No processo de inovação relacionado à impressão aditiva, a RepRap Print pode ser vista como uma iniciativa de inovação social em consonância com inovação tecnológica e econômica. Em relação à sustentabilidade planetária, sabe-se que custos com eletricidade de uma impressora aditiva tridimensional podem ser maiores que os da injeção industrial (MCALISTER e WOOD, 2016), a depender do modelo, tamanho e temperatura de uso da impressora, segundo a Autodesk Sustainability Workshop (2016). Destaca-se também que muitas impressoras 3D de uso caseiro, como a RepRap, dependem de extrusão termoplástica por aquecimento e depósito, e de acordo coma matéria prima utilizada, possui altas taxas de emissão de partículas ultrafinas de poluentes (STEPHENSA, 2013). Ainda assim, são notórias as vantagens econômicas que uma impressora 3D pode trazer para um consórcio de pessoas em determinado local, com sua própria loja comunitária de impressão. Se utilizada em mais de uma residência para produzir mais que 20 objetos de uso doméstico, ou como uma loja de bairro, a impressão aditiva caseira torna-se um atrativo econômico e menos danoso ao planeta quando comparados gastos com transporte, escala de produção e poluição atmosférica relativa à quantidade de itens produzidos (WITTBRODT, 2013). Para além, a RepRap Print tem sua patente aberta, pode ser construída e melhorada por qualquer pessoa com pouco grau de conhecimento técnico, pode imprimir suas próprias peças e pode conter peças reutilizadas de equipamentos eletrônicos descartados (Ibidem, 2013), o que demonstra seu forte apelo social, ambiental e educacional, como afirmam experiências existentes na República Togolesa (ADJOVI, 2016; MATTHEWS, 2016).

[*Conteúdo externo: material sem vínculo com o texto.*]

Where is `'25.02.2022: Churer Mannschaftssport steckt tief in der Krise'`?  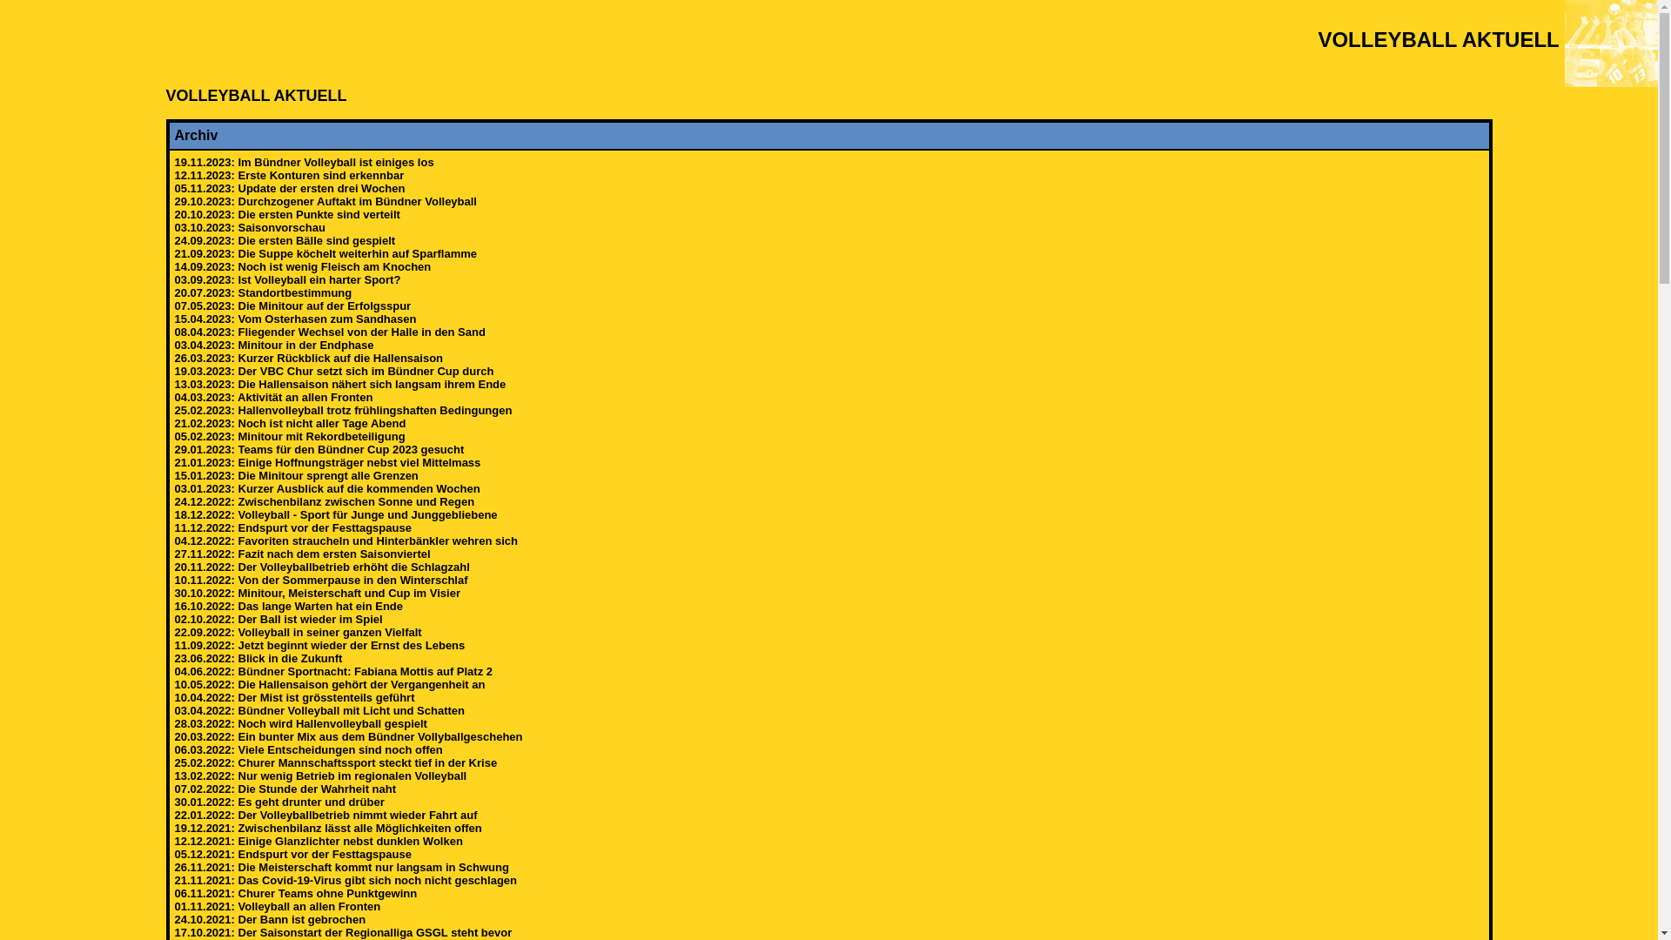 '25.02.2022: Churer Mannschaftssport steckt tief in der Krise' is located at coordinates (335, 761).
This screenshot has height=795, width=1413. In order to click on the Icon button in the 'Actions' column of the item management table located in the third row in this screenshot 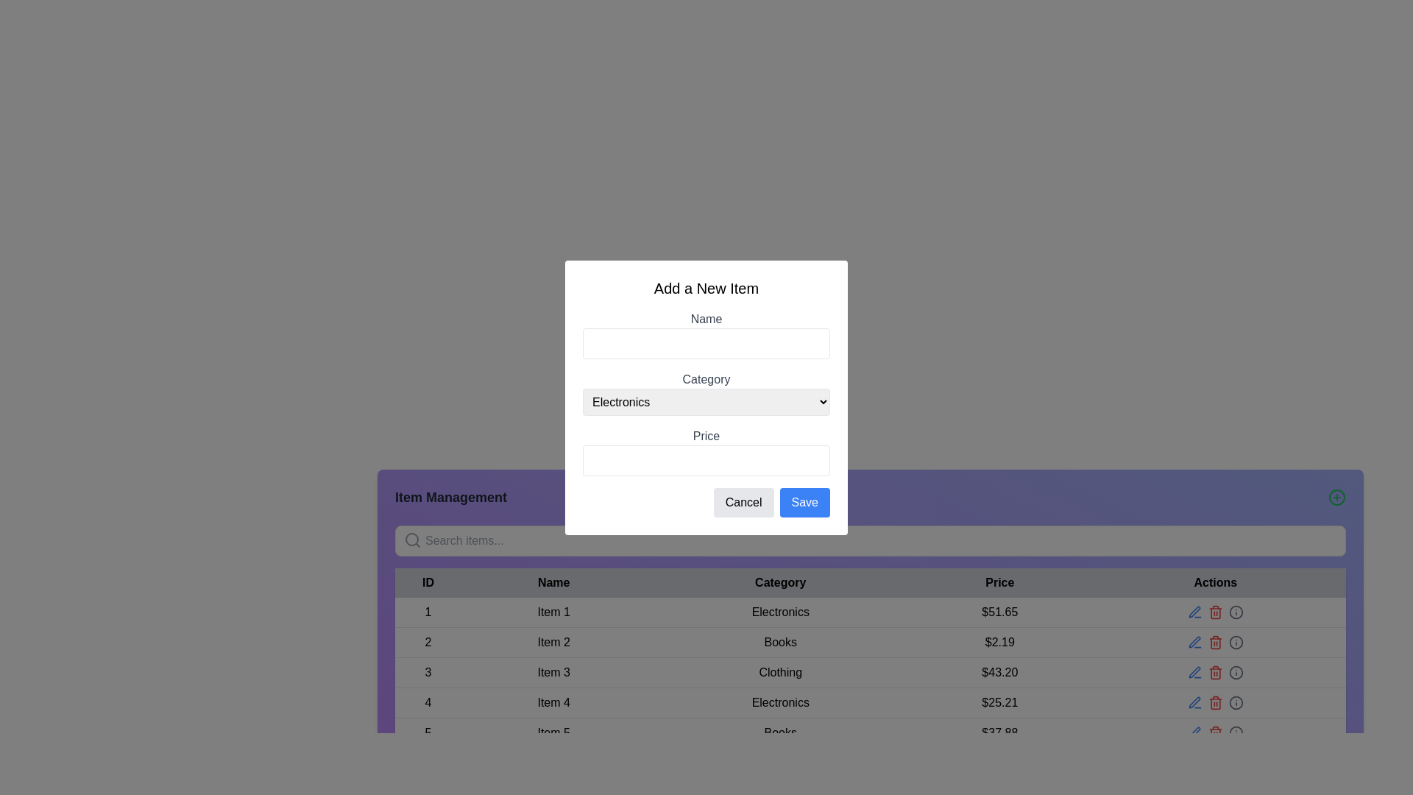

Como a RepRap, inúmeras são as empresas que surgem como modelos de inovação tecnológica com foco na sustentabilidade e, por certo, revolucionárias socialmente. Ressalta-se que, além de gerar modelos de negócio e desenvolvimento econômico, inovações conscientes de suas premissas tecnológicas e sociais propiciam a construção de conhecimento coletivo (FONSECA, 2011; SCHIAVO, NOGUEIRA e VERA, 2013; GODIN, 2016) e atendem à necessária inclusão ativa de cidadãos nos processos de inovação econômica, social, ambiental e política (GRIMBLE, 2002; SMITH et. al, 2013). Esta pesquisa pretende um retorno mais que necessário à etimologia do termo e à epistemologia da inovação, para que investimentos e políticas para o setor possam ser conscientemente produzidos no intuito de amplificar as mentes e o espírito humano.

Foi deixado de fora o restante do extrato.